Copy out the data below, substituting "Locate" for every "Find the location of" and leaving everything else the same.

━━━━━━━━━━━━━━━━

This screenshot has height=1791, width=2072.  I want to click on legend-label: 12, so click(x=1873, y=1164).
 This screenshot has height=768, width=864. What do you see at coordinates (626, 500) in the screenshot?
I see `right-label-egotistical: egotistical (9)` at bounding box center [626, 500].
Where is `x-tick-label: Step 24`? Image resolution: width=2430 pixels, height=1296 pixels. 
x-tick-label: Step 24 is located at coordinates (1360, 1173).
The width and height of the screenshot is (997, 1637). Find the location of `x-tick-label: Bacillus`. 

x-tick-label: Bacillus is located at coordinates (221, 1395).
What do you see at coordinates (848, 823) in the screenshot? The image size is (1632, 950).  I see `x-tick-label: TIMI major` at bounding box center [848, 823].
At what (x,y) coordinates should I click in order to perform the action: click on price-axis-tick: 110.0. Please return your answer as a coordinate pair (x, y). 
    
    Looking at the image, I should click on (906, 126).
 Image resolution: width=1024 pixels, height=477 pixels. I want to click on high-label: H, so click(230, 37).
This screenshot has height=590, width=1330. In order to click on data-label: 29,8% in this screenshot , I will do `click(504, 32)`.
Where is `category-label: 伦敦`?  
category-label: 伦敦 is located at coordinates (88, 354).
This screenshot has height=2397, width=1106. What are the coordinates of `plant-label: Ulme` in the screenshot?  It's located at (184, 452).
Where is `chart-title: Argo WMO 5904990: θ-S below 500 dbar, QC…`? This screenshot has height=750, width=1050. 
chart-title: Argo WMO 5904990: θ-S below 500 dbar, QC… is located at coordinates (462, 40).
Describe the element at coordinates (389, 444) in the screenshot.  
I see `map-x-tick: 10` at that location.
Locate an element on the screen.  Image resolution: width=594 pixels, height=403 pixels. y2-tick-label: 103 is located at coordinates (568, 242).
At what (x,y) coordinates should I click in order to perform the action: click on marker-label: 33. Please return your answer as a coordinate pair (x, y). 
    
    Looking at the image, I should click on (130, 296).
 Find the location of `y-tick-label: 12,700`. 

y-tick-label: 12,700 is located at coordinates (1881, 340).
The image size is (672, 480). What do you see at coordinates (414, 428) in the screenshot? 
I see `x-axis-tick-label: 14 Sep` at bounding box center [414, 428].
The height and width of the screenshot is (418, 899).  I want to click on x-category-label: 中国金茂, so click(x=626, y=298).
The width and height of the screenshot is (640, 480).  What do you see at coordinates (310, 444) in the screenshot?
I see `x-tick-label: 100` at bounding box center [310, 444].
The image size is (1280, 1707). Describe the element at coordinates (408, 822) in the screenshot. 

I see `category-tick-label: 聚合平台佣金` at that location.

━━━━━━━━━━━━━━━━

» **Task response**:
This screenshot has height=1791, width=2072.  I want to click on legend-label: 12, so click(x=1873, y=1164).
 This screenshot has height=768, width=864. What do you see at coordinates (626, 500) in the screenshot?
I see `right-label-egotistical: egotistical (9)` at bounding box center [626, 500].
Where is `x-tick-label: Step 24`? Image resolution: width=2430 pixels, height=1296 pixels. 
x-tick-label: Step 24 is located at coordinates (1360, 1173).
The width and height of the screenshot is (997, 1637). Locate `x-tick-label: Bacillus`. 

x-tick-label: Bacillus is located at coordinates (221, 1395).
What do you see at coordinates (848, 823) in the screenshot? The image size is (1632, 950).  I see `x-tick-label: TIMI major` at bounding box center [848, 823].
At what (x,y) coordinates should I click in order to perform the action: click on price-axis-tick: 110.0. Please return your answer as a coordinate pair (x, y). 
    
    Looking at the image, I should click on (906, 126).
 Image resolution: width=1024 pixels, height=477 pixels. I want to click on high-label: H, so click(230, 37).
This screenshot has height=590, width=1330. In order to click on data-label: 29,8% in this screenshot , I will do `click(504, 32)`.
Where is `category-label: 伦敦`?  
category-label: 伦敦 is located at coordinates (88, 354).
This screenshot has height=2397, width=1106. What are the coordinates of `plant-label: Ulme` in the screenshot?  It's located at (184, 452).
Where is `chart-title: Argo WMO 5904990: θ-S below 500 dbar, QC…`? This screenshot has height=750, width=1050. 
chart-title: Argo WMO 5904990: θ-S below 500 dbar, QC… is located at coordinates (462, 40).
Describe the element at coordinates (389, 444) in the screenshot.  
I see `map-x-tick: 10` at that location.
Locate an element on the screen.  Image resolution: width=594 pixels, height=403 pixels. y2-tick-label: 103 is located at coordinates (568, 242).
At what (x,y) coordinates should I click in order to perform the action: click on marker-label: 33. Please return your answer as a coordinate pair (x, y). 
    
    Looking at the image, I should click on (130, 296).
 Locate `y-tick-label: 12,700`. 

y-tick-label: 12,700 is located at coordinates (1881, 340).
The image size is (672, 480). What do you see at coordinates (414, 428) in the screenshot? 
I see `x-axis-tick-label: 14 Sep` at bounding box center [414, 428].
The height and width of the screenshot is (418, 899).  I want to click on x-category-label: 中国金茂, so click(x=626, y=298).
The width and height of the screenshot is (640, 480).  What do you see at coordinates (310, 444) in the screenshot?
I see `x-tick-label: 100` at bounding box center [310, 444].
The image size is (1280, 1707). Describe the element at coordinates (408, 822) in the screenshot. 

I see `category-tick-label: 聚合平台佣金` at that location.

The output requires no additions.